Resolved as this paradigm may seem, there is always a deliberate imperfection present in Goudal’s work, whether in the page edges, the tiled shading, or the layers of depth. It is in the act of looking at nature that the flaws of representing it are revealed. In terms of subject matter, the infinite space and ever changing weather of the sky often seem to elude the rationality of the linear perspective system. This difficulty has been an issue for artists since its invention, and it is an omission that threatens to unravel the coherence of the illusion.5 In Goudal’s work, this imperfection is deployed with precision: a set of stereoscopic images featuring clouds have their subject matter unnaturally layered against the background sky.

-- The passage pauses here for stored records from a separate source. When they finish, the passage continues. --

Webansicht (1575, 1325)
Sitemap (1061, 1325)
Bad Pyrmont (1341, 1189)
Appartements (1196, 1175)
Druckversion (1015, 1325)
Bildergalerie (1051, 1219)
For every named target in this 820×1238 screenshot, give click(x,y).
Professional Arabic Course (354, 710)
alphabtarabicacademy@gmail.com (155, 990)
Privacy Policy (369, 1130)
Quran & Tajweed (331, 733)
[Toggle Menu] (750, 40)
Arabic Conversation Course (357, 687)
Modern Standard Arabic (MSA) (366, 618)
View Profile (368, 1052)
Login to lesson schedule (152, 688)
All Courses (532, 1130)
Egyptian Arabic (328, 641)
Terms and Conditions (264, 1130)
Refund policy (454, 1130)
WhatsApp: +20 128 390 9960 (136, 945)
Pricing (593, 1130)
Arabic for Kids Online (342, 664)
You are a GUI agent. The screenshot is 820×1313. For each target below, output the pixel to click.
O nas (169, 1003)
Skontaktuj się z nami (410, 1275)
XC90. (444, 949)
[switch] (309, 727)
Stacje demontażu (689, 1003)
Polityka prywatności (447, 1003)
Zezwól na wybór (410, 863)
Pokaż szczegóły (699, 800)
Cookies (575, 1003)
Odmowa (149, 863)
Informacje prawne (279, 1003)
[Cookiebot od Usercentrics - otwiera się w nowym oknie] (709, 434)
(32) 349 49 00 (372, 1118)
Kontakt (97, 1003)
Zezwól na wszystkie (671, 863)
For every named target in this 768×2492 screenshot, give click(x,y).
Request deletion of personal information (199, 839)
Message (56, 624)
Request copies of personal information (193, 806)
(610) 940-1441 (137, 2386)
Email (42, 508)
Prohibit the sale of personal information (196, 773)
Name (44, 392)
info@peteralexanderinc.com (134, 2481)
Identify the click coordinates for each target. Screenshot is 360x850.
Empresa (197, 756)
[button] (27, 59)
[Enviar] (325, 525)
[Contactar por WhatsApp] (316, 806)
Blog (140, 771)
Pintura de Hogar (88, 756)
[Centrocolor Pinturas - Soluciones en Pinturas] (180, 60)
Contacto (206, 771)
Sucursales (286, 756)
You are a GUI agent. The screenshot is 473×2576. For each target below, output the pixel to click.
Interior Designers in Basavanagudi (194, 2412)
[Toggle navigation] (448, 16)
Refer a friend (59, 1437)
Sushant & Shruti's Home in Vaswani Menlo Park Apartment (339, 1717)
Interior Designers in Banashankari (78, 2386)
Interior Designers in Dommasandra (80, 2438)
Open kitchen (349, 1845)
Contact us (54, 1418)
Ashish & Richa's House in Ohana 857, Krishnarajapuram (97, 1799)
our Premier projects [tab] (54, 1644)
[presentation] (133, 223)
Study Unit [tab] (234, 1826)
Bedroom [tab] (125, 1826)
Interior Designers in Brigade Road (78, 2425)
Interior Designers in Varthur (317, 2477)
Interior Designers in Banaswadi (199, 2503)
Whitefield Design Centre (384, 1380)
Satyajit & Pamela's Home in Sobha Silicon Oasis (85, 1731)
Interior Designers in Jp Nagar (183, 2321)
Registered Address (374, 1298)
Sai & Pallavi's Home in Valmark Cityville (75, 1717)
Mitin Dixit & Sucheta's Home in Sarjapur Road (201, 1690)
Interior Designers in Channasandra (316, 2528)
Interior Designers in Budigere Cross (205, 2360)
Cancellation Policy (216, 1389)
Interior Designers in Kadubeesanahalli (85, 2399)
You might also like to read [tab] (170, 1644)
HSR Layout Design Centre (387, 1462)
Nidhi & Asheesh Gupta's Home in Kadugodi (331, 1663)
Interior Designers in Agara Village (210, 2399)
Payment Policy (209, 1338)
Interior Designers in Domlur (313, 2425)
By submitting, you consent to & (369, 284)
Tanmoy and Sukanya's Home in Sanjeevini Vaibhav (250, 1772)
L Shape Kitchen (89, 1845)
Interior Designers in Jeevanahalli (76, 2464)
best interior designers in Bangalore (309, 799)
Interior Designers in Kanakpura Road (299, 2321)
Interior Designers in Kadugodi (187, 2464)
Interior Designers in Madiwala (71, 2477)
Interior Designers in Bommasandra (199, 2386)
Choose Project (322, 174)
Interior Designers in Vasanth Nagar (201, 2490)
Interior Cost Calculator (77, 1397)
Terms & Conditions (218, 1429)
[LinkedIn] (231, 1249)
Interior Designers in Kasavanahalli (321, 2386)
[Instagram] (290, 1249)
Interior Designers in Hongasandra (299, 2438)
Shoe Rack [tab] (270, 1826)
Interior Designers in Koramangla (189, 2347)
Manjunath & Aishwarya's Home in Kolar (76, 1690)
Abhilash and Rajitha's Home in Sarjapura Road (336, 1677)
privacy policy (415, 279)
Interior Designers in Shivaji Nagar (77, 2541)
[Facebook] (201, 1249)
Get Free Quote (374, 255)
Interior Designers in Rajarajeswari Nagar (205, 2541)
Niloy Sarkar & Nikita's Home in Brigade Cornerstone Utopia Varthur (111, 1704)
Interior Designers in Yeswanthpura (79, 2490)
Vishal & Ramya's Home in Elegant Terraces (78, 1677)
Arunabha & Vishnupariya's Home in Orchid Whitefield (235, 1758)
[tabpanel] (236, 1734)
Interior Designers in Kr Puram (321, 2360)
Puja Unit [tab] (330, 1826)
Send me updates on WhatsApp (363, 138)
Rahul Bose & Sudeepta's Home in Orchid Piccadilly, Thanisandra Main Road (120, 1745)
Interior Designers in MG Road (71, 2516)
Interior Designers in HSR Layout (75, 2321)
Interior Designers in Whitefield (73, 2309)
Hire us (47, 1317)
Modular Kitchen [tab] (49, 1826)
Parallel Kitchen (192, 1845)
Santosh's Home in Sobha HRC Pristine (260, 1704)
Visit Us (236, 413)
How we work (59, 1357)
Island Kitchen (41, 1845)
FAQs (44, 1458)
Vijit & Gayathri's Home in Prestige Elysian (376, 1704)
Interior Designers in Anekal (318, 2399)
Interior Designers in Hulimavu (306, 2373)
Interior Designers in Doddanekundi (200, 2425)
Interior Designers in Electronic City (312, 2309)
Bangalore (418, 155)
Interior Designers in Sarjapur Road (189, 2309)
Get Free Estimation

Furthermore, her Southern Light Stations (2015; fig. 10) series substitute large sections of sky with two-dimensional representations of it – their tiled surfaces as well as suspension cables both remaining visible. While the Observatoires aim vision skywards, the skies themselves problematise the point of view. Throughout the artist’s works, the various challenges in representation serve an inquisitive role in that they expose the space of perception. Goudal’s project is one that examines the scopic space, however imperfect, between the eye and the vanishing point, the lens and the CCD, between the earth and the heavens.